→ YOUR OBJECTIVE:
Extract each line of the records below that contains the word "bubble". The match is case-sensitive.

::::

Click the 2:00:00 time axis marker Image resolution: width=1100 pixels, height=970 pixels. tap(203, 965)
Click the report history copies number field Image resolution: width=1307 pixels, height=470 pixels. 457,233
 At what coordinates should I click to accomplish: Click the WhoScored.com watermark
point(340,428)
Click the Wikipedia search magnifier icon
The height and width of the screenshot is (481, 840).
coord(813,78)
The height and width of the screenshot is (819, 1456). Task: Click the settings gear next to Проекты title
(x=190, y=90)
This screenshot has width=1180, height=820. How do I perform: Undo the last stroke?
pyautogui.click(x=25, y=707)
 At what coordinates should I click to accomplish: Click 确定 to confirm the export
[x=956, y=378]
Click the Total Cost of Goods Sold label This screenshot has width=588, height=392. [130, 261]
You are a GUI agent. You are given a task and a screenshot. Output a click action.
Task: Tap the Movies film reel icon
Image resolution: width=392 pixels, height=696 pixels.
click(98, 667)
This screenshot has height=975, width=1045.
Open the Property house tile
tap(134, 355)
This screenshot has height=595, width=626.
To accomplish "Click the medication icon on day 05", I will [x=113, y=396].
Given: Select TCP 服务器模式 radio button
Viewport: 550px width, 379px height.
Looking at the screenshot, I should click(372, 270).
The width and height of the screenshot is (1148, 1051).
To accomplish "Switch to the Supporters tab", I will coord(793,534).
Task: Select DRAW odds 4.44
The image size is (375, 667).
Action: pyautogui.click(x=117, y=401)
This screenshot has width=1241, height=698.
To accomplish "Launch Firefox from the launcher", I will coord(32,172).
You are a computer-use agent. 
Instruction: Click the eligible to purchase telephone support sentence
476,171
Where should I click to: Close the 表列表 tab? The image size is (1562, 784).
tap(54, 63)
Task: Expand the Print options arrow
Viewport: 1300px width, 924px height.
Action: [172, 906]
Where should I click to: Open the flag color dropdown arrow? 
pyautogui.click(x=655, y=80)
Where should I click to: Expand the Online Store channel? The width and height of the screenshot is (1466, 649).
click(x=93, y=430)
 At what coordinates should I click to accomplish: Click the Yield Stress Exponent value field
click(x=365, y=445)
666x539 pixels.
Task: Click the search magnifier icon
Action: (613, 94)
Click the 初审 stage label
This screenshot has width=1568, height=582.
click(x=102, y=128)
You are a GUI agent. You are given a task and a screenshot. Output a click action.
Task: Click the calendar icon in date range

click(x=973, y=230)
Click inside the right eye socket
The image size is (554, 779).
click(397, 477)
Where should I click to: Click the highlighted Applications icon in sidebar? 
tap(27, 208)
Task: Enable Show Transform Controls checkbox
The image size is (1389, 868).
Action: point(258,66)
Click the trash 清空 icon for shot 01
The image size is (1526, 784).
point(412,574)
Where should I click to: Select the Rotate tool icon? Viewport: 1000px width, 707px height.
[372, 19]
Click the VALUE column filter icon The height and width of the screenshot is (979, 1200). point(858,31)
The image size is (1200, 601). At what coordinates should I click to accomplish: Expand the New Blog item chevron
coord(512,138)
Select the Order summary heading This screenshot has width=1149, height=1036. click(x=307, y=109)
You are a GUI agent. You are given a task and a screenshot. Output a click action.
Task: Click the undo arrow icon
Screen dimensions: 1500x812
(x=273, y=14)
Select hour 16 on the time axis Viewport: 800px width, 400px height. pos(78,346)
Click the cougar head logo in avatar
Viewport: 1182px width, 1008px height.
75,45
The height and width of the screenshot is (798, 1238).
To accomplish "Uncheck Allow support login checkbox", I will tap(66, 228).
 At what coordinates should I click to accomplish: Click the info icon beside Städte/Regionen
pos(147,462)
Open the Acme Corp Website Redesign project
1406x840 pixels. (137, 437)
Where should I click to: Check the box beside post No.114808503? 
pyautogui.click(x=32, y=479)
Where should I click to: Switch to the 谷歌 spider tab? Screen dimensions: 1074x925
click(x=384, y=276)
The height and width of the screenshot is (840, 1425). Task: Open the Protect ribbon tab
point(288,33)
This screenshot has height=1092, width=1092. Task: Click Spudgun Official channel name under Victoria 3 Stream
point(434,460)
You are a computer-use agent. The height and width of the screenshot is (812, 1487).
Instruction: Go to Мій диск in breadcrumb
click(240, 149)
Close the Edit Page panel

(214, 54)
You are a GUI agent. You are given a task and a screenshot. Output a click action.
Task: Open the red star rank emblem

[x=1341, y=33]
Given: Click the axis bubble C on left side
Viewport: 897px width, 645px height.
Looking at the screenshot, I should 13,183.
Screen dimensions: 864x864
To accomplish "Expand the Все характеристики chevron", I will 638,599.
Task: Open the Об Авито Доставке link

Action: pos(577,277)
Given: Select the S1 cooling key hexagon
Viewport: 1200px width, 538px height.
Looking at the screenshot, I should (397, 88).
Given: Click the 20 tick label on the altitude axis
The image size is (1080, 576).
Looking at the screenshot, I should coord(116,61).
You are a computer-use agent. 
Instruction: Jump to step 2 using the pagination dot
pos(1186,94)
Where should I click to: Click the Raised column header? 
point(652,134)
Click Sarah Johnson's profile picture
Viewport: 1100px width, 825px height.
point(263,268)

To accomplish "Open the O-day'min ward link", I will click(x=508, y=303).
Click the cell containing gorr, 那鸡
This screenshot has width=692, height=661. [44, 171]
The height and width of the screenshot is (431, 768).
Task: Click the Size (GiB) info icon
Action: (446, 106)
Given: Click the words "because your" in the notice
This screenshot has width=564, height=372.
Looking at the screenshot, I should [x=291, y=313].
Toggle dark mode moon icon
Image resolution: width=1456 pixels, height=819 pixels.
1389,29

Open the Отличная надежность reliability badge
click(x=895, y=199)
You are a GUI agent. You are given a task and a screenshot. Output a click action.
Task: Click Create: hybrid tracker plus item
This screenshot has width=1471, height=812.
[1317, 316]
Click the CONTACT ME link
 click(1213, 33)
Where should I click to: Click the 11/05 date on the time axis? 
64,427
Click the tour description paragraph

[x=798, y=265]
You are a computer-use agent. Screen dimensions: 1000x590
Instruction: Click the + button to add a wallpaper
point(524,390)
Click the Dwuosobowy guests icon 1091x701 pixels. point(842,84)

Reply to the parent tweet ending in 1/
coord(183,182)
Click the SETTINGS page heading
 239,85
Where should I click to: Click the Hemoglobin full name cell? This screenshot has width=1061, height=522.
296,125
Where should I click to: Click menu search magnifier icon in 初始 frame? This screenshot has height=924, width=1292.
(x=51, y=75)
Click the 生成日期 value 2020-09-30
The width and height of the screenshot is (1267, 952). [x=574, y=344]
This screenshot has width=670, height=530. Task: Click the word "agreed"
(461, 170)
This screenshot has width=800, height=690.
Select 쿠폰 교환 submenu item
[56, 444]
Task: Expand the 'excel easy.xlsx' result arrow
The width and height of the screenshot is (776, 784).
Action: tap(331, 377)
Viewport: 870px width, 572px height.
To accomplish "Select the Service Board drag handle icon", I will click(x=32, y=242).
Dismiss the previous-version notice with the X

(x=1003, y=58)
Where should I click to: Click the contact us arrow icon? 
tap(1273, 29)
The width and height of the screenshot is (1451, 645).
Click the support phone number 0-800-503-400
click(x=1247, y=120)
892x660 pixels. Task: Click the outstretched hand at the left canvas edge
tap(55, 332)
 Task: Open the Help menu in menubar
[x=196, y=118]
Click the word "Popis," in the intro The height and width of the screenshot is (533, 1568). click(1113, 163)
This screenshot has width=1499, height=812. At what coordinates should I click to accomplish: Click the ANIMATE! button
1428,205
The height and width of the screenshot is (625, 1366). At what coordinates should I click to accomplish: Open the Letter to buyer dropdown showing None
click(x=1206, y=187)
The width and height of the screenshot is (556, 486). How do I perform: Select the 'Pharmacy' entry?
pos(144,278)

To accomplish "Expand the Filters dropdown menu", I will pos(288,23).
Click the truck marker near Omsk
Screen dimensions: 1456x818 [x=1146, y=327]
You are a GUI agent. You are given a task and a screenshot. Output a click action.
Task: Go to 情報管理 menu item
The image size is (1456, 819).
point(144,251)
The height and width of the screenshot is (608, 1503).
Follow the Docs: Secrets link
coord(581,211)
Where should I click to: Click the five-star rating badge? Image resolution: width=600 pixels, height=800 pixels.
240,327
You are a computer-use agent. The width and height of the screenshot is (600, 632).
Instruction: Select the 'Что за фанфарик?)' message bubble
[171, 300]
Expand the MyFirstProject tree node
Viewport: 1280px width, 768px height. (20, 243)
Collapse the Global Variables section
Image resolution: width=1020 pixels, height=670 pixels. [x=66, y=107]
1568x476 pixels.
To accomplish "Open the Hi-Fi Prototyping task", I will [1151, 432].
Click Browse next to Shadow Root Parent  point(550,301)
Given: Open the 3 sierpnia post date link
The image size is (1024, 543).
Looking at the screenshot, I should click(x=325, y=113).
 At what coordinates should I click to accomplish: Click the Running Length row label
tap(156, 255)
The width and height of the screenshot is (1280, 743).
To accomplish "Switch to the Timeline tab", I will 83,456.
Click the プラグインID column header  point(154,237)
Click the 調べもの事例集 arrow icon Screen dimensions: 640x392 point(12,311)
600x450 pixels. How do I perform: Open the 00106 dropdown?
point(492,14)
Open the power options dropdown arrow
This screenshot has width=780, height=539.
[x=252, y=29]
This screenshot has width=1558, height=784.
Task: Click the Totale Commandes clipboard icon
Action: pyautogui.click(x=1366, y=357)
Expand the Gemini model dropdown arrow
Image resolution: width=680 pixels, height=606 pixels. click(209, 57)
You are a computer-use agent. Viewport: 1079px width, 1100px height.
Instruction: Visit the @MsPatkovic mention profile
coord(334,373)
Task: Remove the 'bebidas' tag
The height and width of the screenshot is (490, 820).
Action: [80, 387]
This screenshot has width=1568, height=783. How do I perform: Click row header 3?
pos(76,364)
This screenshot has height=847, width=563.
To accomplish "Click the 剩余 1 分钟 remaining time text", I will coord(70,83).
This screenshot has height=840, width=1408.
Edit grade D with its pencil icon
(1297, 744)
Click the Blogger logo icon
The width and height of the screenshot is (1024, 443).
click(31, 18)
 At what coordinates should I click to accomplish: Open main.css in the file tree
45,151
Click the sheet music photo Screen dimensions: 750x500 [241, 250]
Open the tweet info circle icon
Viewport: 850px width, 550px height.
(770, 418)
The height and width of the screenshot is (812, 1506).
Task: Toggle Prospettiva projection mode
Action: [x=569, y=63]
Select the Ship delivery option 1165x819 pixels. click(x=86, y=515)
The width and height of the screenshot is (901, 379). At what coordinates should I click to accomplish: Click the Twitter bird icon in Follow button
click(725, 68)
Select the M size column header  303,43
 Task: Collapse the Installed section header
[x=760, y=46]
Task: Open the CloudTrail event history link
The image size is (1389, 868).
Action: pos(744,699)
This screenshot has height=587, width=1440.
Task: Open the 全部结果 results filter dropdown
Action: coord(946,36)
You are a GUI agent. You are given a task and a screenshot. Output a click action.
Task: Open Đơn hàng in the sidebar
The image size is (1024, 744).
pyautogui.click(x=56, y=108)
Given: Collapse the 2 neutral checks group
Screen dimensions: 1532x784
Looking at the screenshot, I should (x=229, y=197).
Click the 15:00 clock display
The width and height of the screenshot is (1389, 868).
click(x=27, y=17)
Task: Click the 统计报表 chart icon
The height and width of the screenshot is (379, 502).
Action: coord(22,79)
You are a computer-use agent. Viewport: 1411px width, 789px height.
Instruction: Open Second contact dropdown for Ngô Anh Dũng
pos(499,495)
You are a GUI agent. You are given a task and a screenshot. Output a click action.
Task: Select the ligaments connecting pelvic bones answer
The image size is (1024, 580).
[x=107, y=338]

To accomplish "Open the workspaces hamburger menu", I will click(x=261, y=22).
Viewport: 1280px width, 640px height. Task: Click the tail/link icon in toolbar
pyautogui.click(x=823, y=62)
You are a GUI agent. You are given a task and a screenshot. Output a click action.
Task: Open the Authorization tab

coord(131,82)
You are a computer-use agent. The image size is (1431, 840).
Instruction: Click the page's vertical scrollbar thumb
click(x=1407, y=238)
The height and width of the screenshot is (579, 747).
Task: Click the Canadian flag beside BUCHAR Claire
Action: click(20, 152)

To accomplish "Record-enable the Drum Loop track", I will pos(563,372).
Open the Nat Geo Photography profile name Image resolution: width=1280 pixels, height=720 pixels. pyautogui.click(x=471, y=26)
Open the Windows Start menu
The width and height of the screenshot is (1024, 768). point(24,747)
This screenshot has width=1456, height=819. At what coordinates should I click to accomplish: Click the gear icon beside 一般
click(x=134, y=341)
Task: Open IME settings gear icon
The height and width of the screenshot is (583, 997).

::::

→ OUTPUT FOR THIS EXERCISE:
Given: Click the axis bubble C on left side
Instruction: Select the 'Что за фанфарик?)' message bubble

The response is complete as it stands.